YOUR ASSIGNMENT |
Take the lines below from the one with "Click the word 'frosting' in the comment" through the one with "Task: Select the" and retype them exactly. Include nothing else, and no pictures.

Stored records |
+ + + + +

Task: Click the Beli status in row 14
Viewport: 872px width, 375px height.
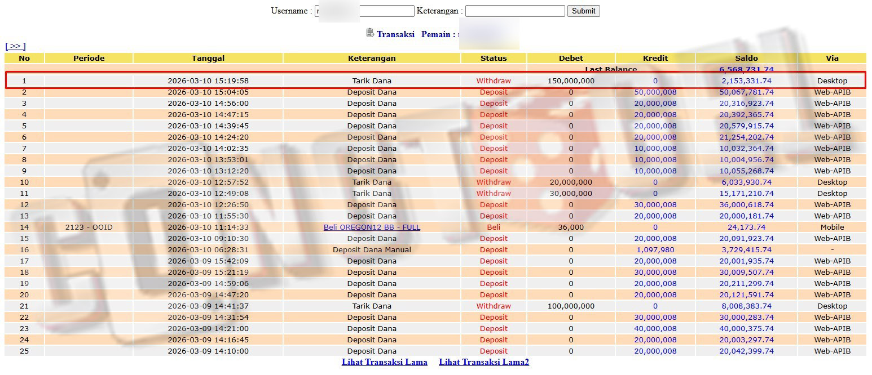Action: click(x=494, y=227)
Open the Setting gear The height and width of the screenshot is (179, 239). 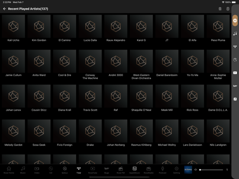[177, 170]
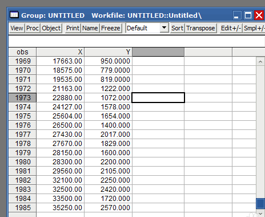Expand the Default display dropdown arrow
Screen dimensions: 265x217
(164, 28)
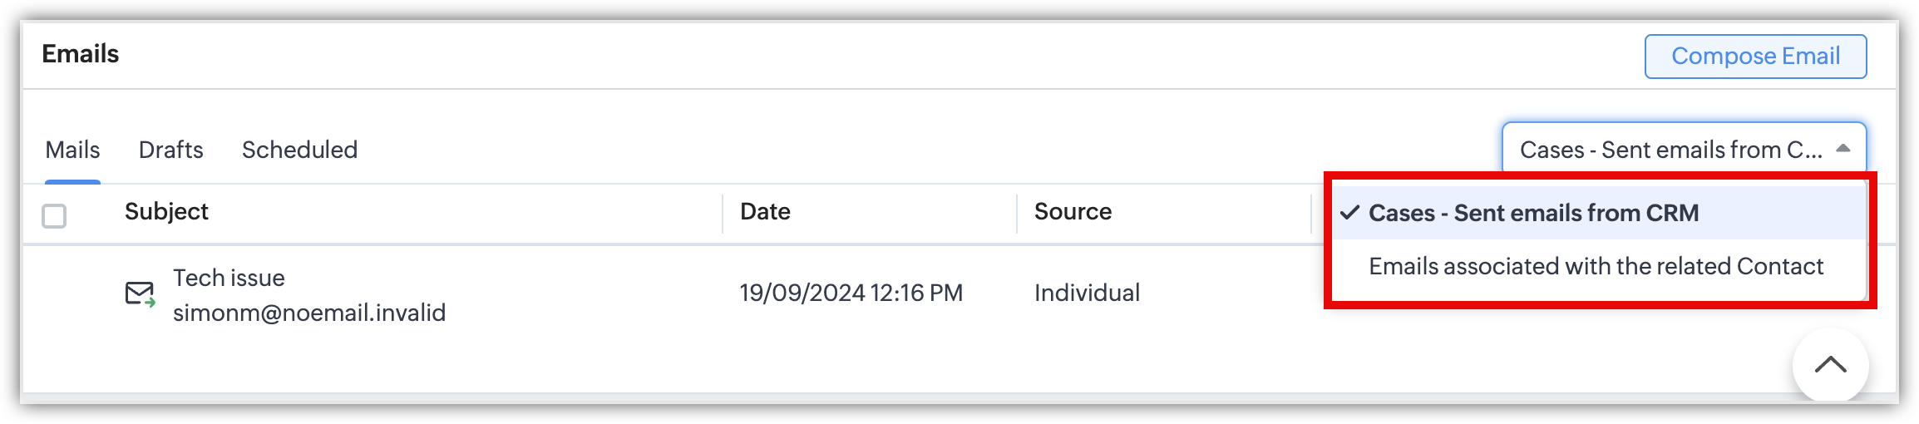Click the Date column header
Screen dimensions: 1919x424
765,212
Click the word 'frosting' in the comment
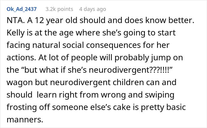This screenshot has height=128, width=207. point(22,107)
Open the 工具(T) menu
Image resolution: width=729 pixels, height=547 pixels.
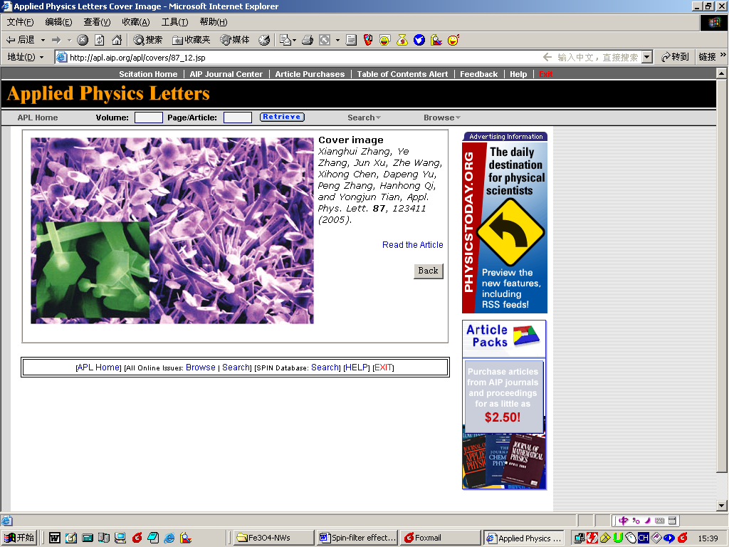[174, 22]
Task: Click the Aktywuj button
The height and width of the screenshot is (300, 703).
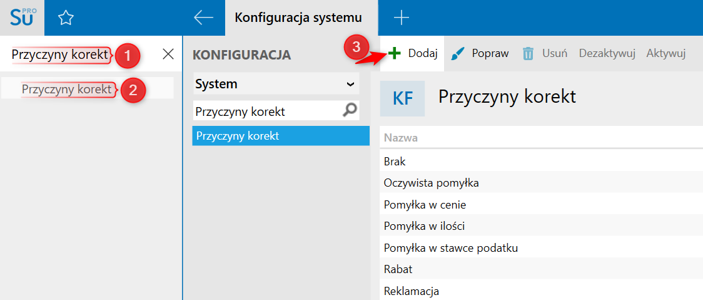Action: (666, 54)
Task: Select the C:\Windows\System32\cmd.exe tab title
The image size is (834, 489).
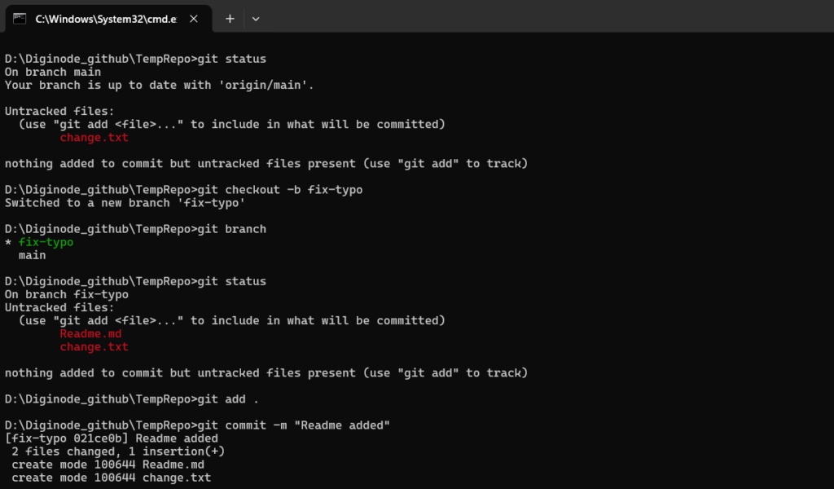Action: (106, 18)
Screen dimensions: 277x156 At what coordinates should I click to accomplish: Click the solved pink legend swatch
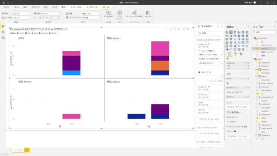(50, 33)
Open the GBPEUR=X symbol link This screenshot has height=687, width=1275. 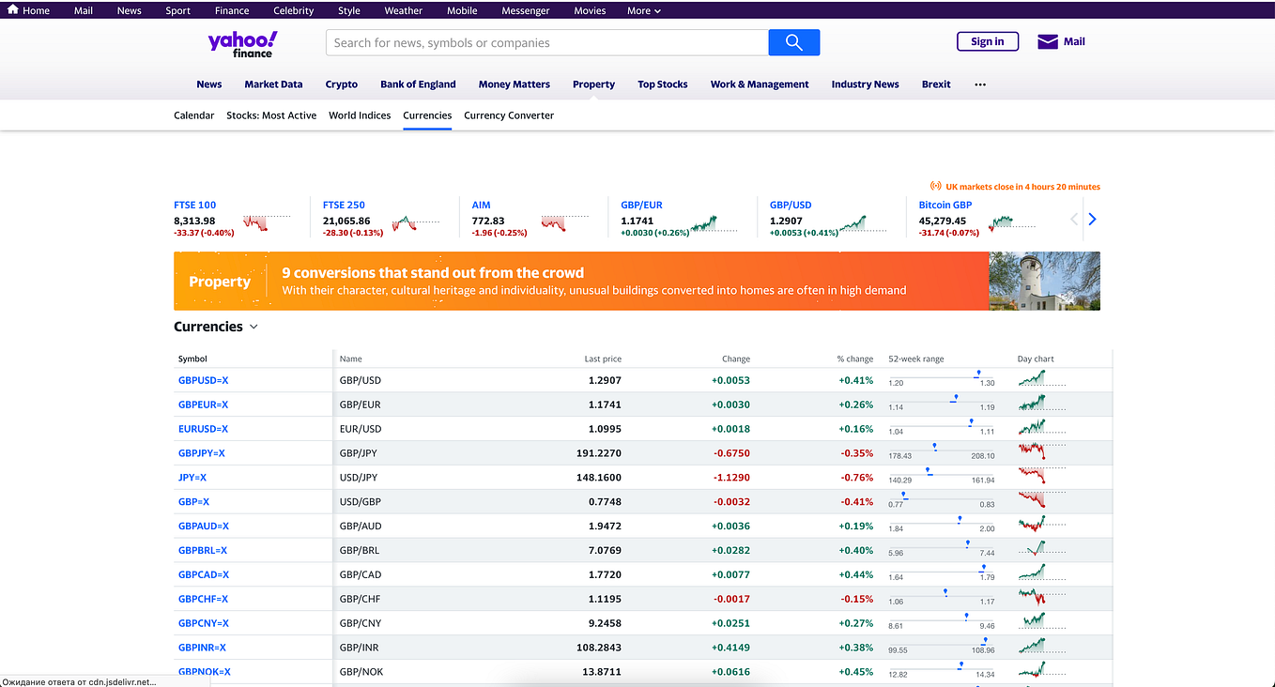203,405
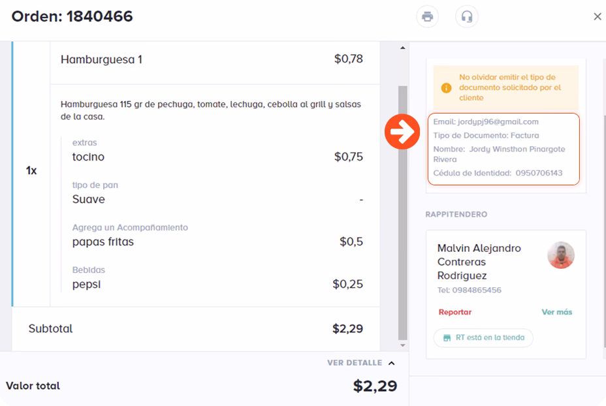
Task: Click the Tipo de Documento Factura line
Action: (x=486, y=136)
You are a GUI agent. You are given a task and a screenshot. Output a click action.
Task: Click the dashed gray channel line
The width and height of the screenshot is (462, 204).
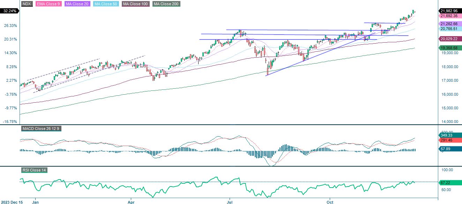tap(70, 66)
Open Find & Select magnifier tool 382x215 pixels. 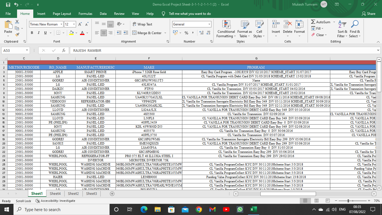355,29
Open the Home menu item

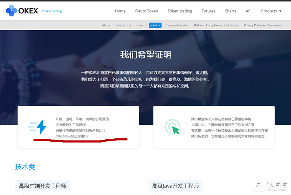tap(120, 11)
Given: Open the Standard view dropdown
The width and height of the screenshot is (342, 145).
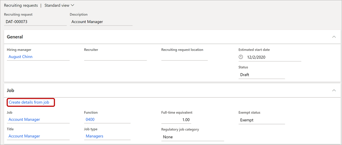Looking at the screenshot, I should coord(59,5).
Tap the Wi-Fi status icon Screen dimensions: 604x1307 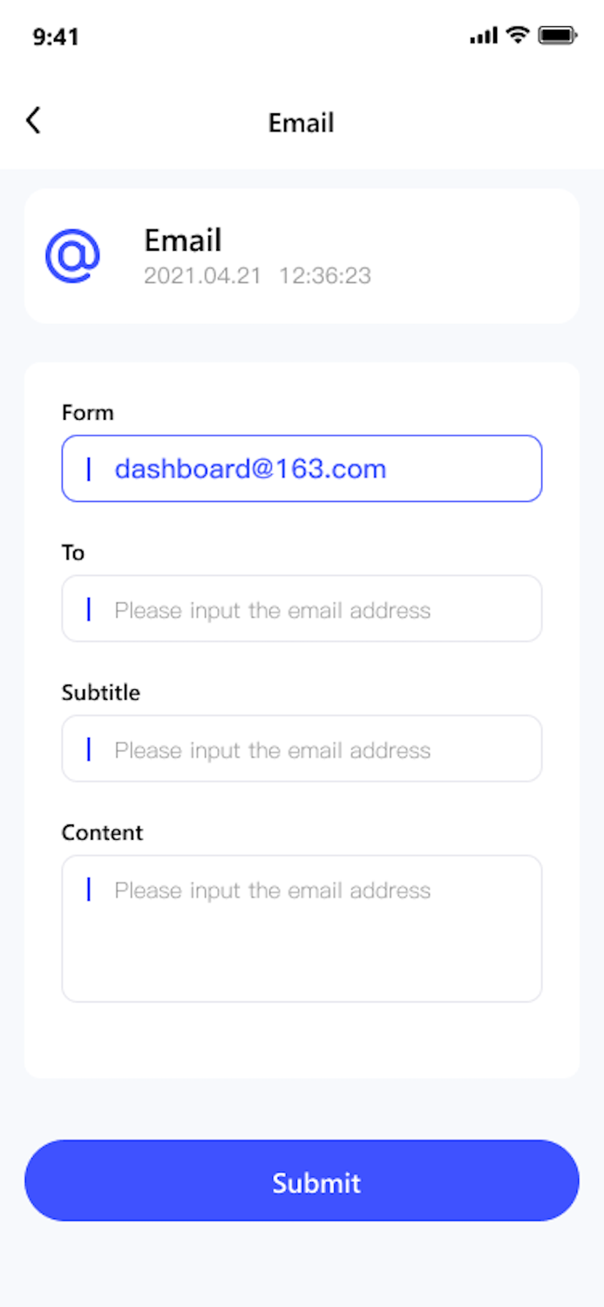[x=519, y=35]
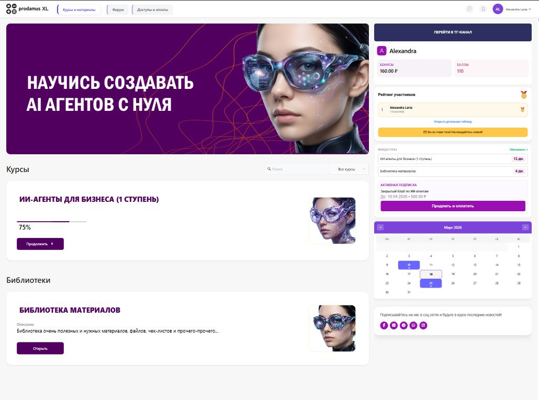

+ + + + +

WRITTEN SOLUTION |
Click the word 'frosting' in the comment
This screenshot has height=128, width=207. point(22,107)
Open the 工具(T) menu
Image resolution: width=729 pixels, height=547 pixels.
[174, 22]
Task: Click the Aktywuj button
The height and width of the screenshot is (300, 703).
Action: (666, 54)
Task: Select the C:\Windows\System32\cmd.exe tab title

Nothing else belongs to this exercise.